“With all your experience writing,” someone asked me, “and if your new novel is going badly, do you always know what to do?”
The short answer is no. Moreover, I would suggest, if the work is not going well, you do not need to know what to do. You need to know what the novel needs.
I think this is a difficult aspect of writing to grasp. Yes, the writer creates the story, the characters, the essential parameters, the arc, as people like to say these days. The key thing is, however, at a certain point, the novel becomes a work unto itself, and you need to respond to its demands, not your own.
You may have set out to write a light-hearted comedy about whatever. In the process it has become a hard, realistic work about whatever. And you have not noticed. So there you are, still trying to add lightness, when what the story needs is dark tension and suspense.
Writers, like everyone else, can fool themselves about what they are doing, and find it hard to stand back and look at self with objectivity. Instance: You try to do good but you are really doing harm.

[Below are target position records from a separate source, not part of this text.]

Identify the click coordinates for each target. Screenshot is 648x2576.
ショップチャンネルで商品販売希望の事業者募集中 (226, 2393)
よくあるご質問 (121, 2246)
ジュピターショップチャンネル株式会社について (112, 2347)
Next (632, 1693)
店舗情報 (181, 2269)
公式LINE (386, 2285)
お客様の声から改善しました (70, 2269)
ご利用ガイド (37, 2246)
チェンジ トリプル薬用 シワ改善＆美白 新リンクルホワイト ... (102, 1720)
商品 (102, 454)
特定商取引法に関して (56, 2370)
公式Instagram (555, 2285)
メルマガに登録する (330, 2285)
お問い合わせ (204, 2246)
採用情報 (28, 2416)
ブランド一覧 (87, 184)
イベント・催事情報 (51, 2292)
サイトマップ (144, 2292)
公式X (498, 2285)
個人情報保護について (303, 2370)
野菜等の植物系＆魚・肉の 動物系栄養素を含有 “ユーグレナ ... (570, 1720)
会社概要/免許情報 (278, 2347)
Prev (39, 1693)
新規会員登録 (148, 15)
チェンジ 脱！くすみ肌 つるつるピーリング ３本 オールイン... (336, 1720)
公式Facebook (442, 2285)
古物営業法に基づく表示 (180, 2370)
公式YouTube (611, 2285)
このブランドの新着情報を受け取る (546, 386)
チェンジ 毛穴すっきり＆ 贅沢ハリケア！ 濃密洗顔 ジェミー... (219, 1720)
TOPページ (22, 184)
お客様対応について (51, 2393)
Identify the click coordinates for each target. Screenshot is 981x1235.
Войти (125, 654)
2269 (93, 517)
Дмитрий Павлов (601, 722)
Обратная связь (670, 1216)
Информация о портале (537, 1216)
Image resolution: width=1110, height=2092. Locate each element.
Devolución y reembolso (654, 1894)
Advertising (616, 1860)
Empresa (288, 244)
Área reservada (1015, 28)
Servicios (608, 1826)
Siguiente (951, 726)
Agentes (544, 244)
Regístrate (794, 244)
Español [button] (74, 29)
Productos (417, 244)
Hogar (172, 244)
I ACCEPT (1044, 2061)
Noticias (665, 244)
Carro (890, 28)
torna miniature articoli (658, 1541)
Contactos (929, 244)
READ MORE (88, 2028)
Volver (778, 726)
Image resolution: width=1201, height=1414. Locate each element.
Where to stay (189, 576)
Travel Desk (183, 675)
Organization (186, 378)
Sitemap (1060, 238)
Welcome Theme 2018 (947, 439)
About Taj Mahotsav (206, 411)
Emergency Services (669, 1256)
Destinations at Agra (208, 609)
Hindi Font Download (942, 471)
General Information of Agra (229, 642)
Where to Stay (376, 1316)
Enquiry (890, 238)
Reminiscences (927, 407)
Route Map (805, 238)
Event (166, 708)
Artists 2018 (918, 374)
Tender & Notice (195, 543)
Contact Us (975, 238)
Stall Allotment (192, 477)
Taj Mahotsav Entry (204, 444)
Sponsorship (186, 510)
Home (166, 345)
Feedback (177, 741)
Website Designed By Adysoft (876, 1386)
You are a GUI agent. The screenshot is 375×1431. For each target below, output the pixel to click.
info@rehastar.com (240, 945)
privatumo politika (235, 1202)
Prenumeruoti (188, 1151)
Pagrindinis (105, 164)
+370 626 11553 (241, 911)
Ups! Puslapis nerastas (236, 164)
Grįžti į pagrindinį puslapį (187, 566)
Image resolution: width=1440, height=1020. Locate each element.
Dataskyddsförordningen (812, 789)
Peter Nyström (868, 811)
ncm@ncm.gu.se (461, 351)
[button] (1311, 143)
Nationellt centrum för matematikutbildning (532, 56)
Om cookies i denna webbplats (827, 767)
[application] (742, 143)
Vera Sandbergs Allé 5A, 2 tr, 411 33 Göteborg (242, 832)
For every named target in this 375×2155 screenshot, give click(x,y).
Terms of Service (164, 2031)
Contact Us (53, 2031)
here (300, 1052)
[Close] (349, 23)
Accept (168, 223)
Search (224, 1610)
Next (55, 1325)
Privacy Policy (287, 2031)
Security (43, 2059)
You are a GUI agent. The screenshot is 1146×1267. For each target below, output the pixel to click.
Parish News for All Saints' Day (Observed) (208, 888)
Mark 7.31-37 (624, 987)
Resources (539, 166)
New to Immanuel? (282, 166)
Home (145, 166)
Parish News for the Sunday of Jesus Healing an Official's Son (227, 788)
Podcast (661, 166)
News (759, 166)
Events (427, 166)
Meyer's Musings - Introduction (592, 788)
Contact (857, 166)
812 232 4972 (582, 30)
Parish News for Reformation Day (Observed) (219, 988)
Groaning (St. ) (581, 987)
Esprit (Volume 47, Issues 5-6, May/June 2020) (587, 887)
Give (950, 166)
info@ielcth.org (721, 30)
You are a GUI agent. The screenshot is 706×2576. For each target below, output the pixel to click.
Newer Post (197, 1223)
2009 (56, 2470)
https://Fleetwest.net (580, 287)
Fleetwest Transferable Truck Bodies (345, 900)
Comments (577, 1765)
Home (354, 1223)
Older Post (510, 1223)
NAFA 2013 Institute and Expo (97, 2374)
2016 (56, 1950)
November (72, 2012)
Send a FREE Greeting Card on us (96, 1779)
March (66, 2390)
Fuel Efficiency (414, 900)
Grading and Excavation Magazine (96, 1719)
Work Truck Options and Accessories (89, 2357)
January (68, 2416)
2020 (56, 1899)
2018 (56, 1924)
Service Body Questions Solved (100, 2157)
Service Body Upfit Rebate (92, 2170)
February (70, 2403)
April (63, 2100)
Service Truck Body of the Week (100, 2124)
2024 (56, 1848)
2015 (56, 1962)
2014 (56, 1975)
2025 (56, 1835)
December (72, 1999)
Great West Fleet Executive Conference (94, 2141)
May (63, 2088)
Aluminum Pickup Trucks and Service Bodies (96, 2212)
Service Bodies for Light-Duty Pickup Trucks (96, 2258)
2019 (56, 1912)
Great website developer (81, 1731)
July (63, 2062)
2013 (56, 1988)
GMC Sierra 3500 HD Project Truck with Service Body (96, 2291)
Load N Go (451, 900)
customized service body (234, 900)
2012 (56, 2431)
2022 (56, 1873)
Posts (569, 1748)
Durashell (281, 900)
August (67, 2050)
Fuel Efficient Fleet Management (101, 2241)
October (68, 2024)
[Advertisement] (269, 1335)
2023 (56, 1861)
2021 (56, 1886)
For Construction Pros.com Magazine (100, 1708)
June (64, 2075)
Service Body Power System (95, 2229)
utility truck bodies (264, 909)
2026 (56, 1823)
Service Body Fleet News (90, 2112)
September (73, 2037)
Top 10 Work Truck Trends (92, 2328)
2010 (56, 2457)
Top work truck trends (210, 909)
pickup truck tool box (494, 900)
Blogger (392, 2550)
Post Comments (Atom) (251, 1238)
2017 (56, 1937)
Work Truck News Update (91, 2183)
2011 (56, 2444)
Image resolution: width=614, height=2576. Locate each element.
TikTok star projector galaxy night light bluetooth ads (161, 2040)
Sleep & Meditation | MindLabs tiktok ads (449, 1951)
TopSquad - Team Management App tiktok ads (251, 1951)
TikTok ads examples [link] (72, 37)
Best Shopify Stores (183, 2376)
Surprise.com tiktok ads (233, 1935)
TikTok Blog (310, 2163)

There comes a time when you have to be able to look at your own work as if it is not your own work.
I believe I once read that Madeleine L’Engle had her husband (an actor) read her drafts to her, as a way of hearing her work objectively. To be honest, I do not think I could bear it, but I bet she learned a whole lot.
Sometimes to make your work better, you have to act as if it is not yours.
2 thoughts on “What the novel <em>needs</em>”
This is a great post. I’m in that stage right now — editing the first book in a series. It is very different now than when I first conceived the idea, and wrote it…
This is a great post! I really needed this advice. Thanks!